→ **Instructions to follow**
Turn the lines below into a Markdown table with a Row column for the row number and a Line column for the line itself. Leave out the blank lines.

→ **Given records**
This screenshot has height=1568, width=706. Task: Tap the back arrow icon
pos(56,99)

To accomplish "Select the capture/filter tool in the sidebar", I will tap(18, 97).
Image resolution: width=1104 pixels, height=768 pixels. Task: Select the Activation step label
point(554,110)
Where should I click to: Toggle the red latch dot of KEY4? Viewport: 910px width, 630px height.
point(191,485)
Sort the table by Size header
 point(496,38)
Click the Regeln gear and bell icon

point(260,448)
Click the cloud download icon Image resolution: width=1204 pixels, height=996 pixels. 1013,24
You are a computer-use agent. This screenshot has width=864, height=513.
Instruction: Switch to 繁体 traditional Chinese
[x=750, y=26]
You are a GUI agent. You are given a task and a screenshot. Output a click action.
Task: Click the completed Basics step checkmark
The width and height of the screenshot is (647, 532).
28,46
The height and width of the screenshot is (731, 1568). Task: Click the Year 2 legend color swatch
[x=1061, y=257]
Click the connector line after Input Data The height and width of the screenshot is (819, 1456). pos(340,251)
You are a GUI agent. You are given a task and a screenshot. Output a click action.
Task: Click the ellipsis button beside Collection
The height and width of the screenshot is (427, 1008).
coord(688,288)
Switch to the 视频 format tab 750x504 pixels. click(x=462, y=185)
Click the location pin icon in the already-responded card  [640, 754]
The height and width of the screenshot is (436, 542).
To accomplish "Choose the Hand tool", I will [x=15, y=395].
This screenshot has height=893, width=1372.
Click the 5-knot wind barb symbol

→ **Answer for the task**
| Row | Line |
|---|---|
| 1 | This screenshot has height=1568, width=706. Task: Tap the back arrow icon |
| 2 | pos(56,99) |
| 3 | To accomplish "Select the capture/filter tool in the sidebar", I will tap(18, 97). |
| 4 | Image resolution: width=1104 pixels, height=768 pixels. Task: Select the Activation step label |
| 5 | point(554,110) |
| 6 | Where should I click to: Toggle the red latch dot of KEY4? Viewport: 910px width, 630px height. |
| 7 | point(191,485) |
| 8 | Sort the table by Size header |
| 9 |  point(496,38) |
| 10 | Click the Regeln gear and bell icon |
| 11 | point(260,448) |
| 12 | Click the cloud download icon Image resolution: width=1204 pixels, height=996 pixels. 1013,24 |
| 13 | You are a computer-use agent. This screenshot has width=864, height=513. |
| 14 | Instruction: Switch to 繁体 traditional Chinese |
| 15 | [x=750, y=26] |
| 16 | You are a GUI agent. You are given a task and a screenshot. Output a click action. |
| 17 | Task: Click the completed Basics step checkmark |
| 18 | The width and height of the screenshot is (647, 532). |
| 19 | 28,46 |
| 20 | The height and width of the screenshot is (731, 1568). Task: Click the Year 2 legend color swatch |
| 21 | [x=1061, y=257] |
| 22 | Click the connector line after Input Data The height and width of the screenshot is (819, 1456). pos(340,251) |
| 23 | You are a GUI agent. You are given a task and a screenshot. Output a click action. |
| 24 | Task: Click the ellipsis button beside Collection |
| 25 | The height and width of the screenshot is (427, 1008). |
| 26 | coord(688,288) |
| 27 | Switch to the 视频 format tab 750x504 pixels. click(x=462, y=185) |
| 28 | Click the location pin icon in the already-responded card  [640, 754] |
| 29 | The height and width of the screenshot is (436, 542). |
| 30 | To accomplish "Choose the Hand tool", I will [x=15, y=395]. |
| 31 | This screenshot has height=893, width=1372. |
| 32 | Click the 5-knot wind barb symbol |